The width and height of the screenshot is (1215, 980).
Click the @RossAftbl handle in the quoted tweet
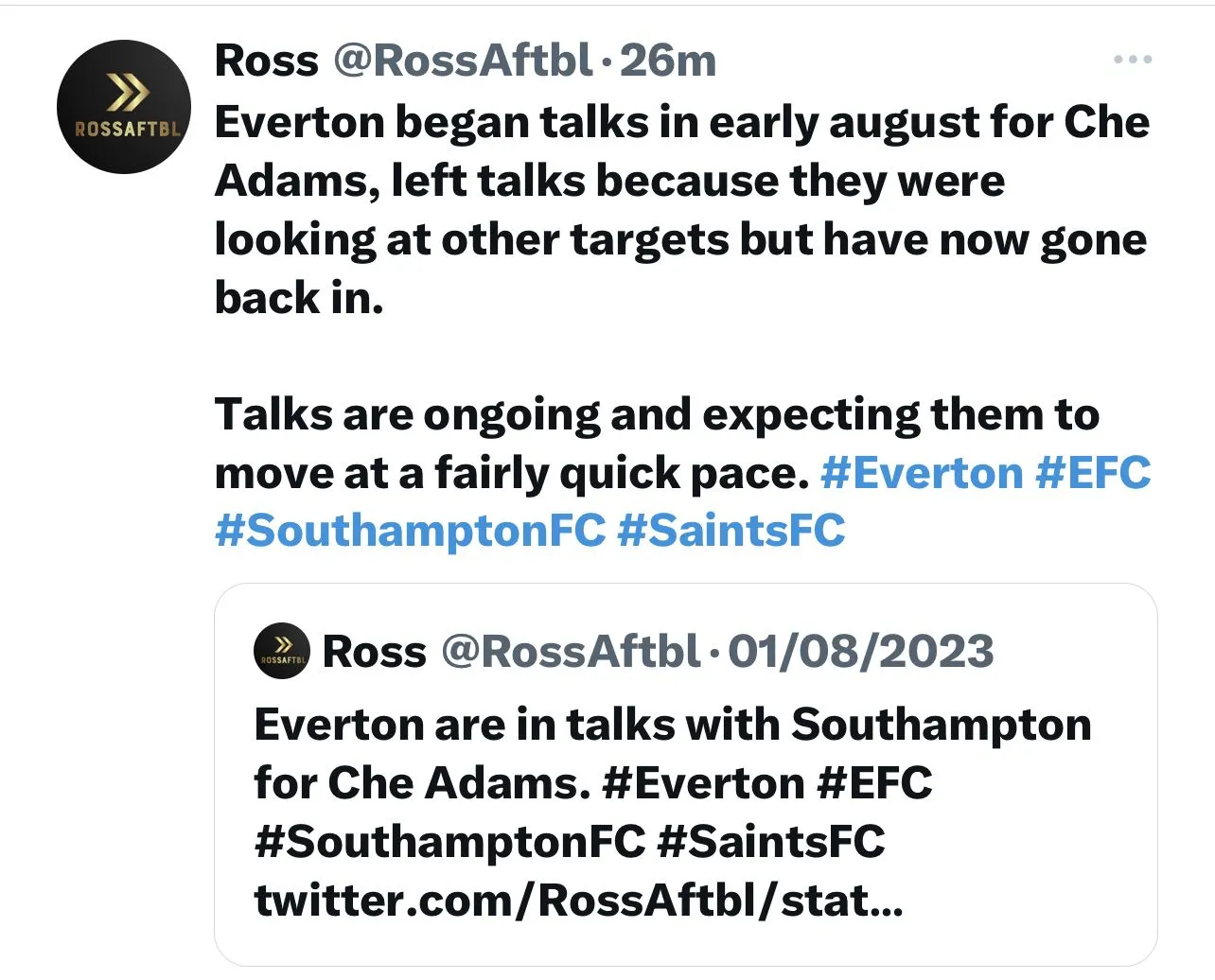point(571,652)
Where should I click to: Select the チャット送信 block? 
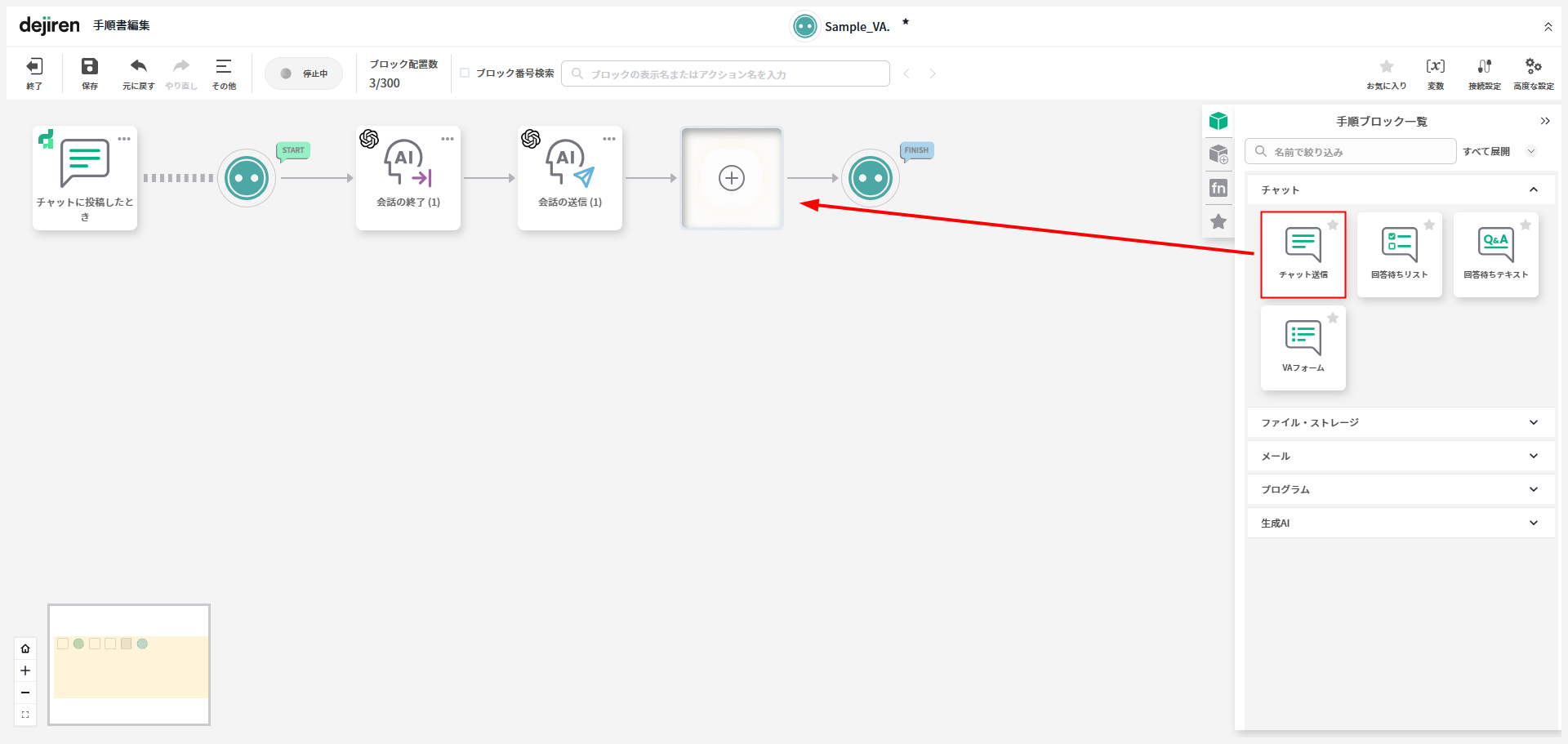[1303, 254]
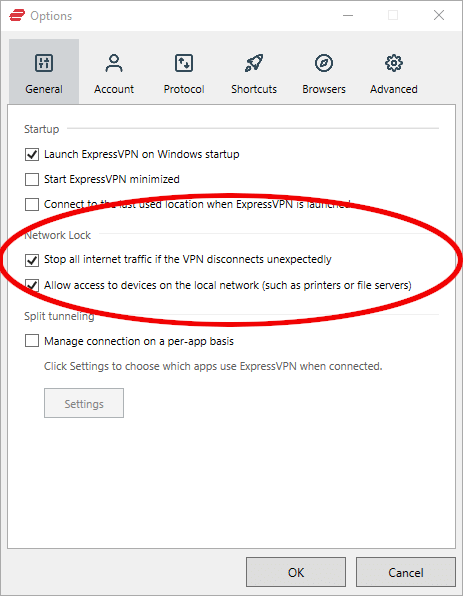This screenshot has width=463, height=596.
Task: Open the Browsers compass icon
Action: pos(324,63)
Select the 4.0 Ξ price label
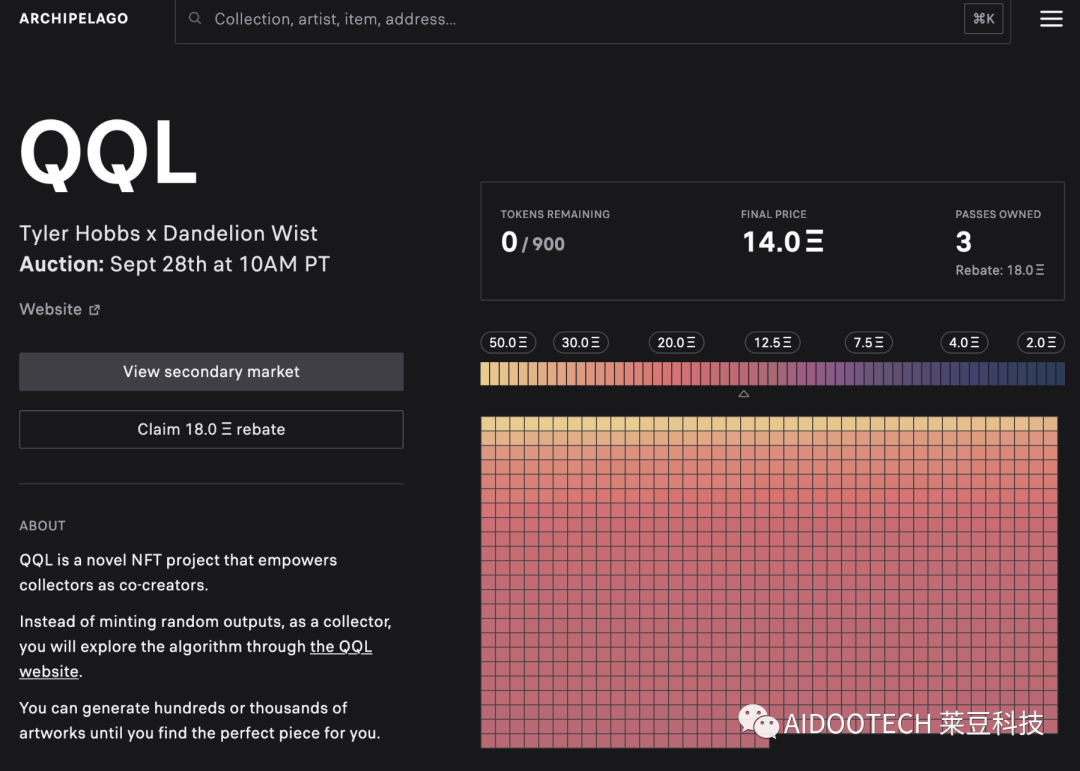The height and width of the screenshot is (771, 1080). click(964, 342)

+++++

» WHAT THE EXERCISE ASKS
No pictures belong in the copy. Repeat the listing above exactly.

» COMPLETED TASK
The width and height of the screenshot is (1215, 980).
Click the @RossAftbl handle in the quoted tweet
point(571,652)
Where should I click to: Select the チャット送信 block? 
[1303, 254]
This screenshot has width=463, height=596.
Task: Open the Browsers compass icon
Action: pos(324,63)
Select the 4.0 Ξ price label
The height and width of the screenshot is (771, 1080). click(964, 342)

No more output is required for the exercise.